◆ **Task brief**: Everything from the line with "Screen dimensions: 970x1119" through the last line of the data below should be copied exactly, apart from the pictures.

◆ **Available data**:
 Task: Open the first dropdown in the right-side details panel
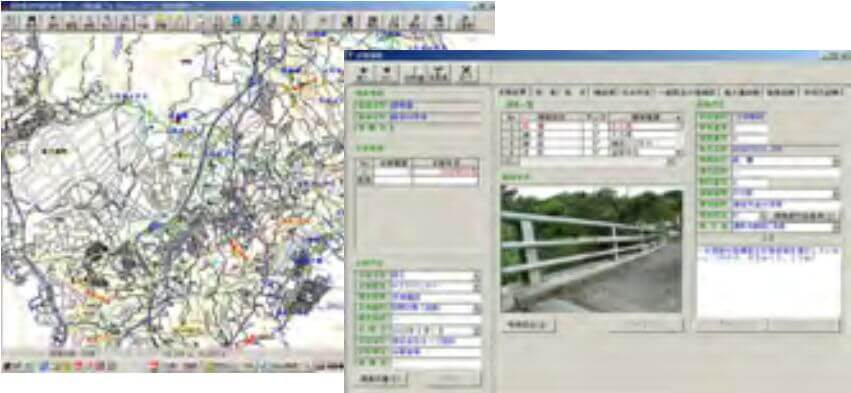point(785,161)
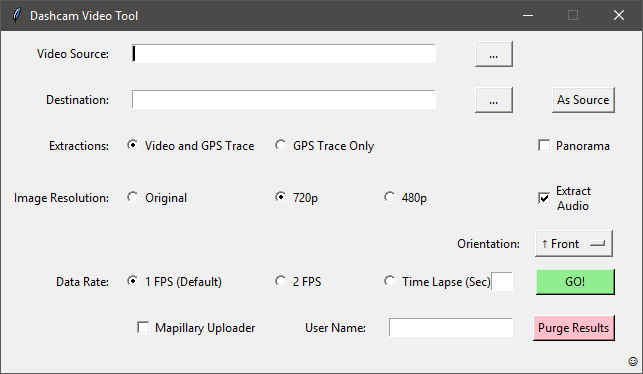643x374 pixels.
Task: Focus the User Name input field
Action: pyautogui.click(x=451, y=328)
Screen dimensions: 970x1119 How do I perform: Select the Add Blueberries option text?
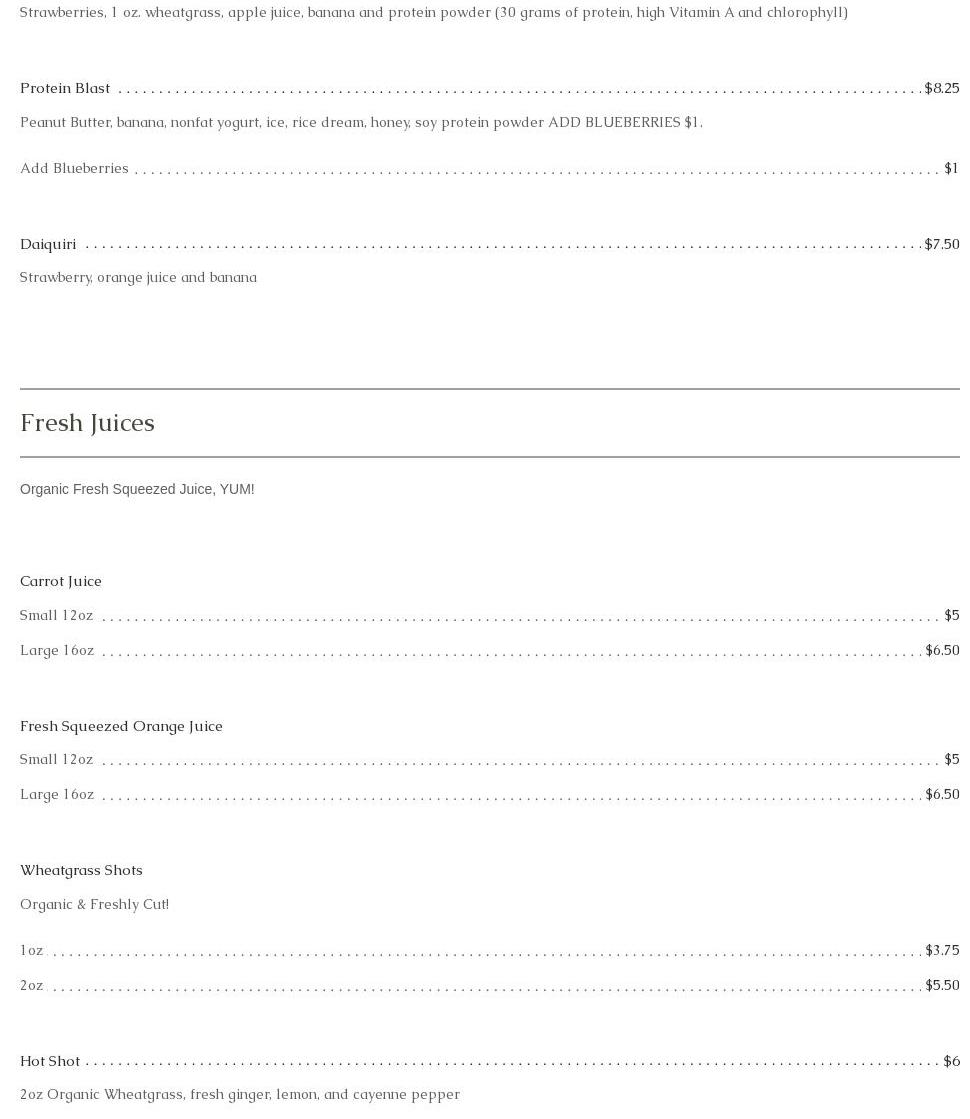pyautogui.click(x=74, y=168)
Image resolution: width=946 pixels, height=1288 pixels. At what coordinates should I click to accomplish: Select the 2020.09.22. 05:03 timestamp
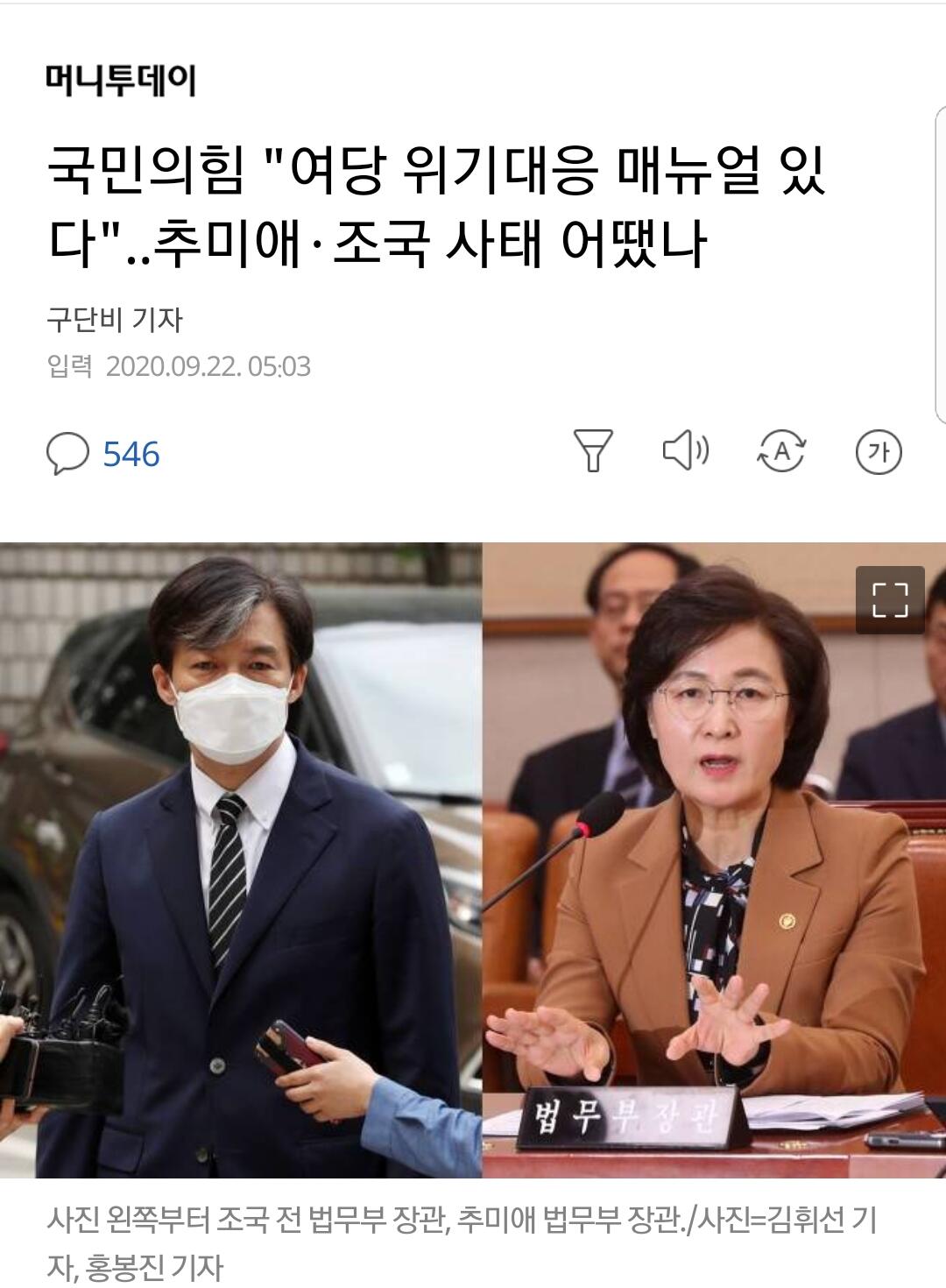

◆ **Task answer**:
Screen dimensions: 970x1119 How do I perform: Select the Add Blueberries option text?
pyautogui.click(x=74, y=168)
Image resolution: width=946 pixels, height=1288 pixels. At what coordinates should I click to accomplish: Select the 2020.09.22. 05:03 timestamp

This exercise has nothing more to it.